New York, February 28, 2003—Three Argentine journalists were attacked by police in two separate incidents earlier this week while covering street protests in the city of Buenos Aires, according to CPJ sources.
At around noon on Tuesday, February 25, Federal Police agents attacked producer Maximiliano García Solla and cameraman Julián Sequeira, of the biweekly television show “Puntodoc.” The incidents occurred while officers were evicting more than 100 people from a Buenos Aires building that the municipal government says is in danger of collapsing. The journalists were reporting on the confrontation between the police and the tenants, according to local press reports.
The police beat Sequeira, breaking his nose and fracturing two ribs, and seized his equipment. He was held at a local police station and later taken to the hospital for treatment. The security forces also punched and kicked producer García Solla, who was taken to the same police station and released several hours later. He faces charges for “resisting authority.”
On February 26, anchor Norberto Ortiz, from the 24-hour cable news station Crónica TV, was hit in the face by a rubber bullet while covering a demonstration outside the gates of a federal courthouse where four political activists were on trial for inciting violence during demonstrations eight years ago.
Riot police fired tear gas and rubber bullets, and masked protesters responded by throwing rocks and sticks.
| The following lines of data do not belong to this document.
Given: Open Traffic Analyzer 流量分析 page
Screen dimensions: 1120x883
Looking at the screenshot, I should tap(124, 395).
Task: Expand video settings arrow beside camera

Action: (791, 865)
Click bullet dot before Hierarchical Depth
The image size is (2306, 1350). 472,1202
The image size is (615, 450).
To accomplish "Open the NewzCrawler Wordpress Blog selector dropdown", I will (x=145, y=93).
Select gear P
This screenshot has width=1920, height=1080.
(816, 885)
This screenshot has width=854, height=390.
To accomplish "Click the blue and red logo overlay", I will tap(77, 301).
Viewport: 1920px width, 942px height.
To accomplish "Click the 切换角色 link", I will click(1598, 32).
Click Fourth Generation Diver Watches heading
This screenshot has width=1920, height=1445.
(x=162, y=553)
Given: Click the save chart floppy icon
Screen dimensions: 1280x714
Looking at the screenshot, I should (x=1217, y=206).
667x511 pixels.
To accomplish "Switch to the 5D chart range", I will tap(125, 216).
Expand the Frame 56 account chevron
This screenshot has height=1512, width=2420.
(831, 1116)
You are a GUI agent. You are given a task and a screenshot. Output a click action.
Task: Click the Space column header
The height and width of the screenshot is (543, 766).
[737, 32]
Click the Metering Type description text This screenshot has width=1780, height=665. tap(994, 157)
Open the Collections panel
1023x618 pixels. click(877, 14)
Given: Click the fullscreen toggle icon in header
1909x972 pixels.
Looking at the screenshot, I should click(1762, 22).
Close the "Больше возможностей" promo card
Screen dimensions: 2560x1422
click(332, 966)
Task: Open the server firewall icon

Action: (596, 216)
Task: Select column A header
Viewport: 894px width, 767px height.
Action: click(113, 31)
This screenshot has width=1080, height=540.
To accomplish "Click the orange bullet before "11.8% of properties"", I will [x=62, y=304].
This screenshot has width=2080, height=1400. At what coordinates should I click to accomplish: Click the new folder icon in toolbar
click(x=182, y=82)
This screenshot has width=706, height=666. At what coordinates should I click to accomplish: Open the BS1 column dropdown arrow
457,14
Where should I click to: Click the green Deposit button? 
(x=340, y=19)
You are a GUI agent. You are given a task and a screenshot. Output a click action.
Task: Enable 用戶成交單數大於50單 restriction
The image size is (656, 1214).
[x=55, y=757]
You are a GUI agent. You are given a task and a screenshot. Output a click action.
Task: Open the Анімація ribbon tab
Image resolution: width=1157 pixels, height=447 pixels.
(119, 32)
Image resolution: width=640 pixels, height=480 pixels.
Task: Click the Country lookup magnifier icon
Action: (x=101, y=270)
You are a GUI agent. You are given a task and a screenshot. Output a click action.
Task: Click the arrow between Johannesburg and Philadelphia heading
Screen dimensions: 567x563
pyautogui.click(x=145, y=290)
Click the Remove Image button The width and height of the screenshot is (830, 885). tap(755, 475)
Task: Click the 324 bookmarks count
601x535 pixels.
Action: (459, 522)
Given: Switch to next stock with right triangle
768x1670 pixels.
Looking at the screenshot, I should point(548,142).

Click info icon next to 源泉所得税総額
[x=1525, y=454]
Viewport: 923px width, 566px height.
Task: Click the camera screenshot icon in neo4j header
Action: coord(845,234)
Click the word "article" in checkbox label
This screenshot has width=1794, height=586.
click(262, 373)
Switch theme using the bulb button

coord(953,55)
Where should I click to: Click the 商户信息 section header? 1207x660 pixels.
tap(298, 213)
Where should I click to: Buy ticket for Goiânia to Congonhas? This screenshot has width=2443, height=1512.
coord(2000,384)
Ortiz was taken to a hospital for treatment before being released several hours later.
During the last six months, the Committee to Protect Journalists (CPJ) has documented several cases in which journalists have been targeted with physical aggression and harassment while covering demonstrations, especially in Buenos Aires. The latest incidents are particularly worrying because police forces were directly involved in the violence.
“The Argentine government must protect journalists who are working in a hostile environment by thoroughly investigating these violent attacks against the press,” said CPJ’s acting director Joel Simon.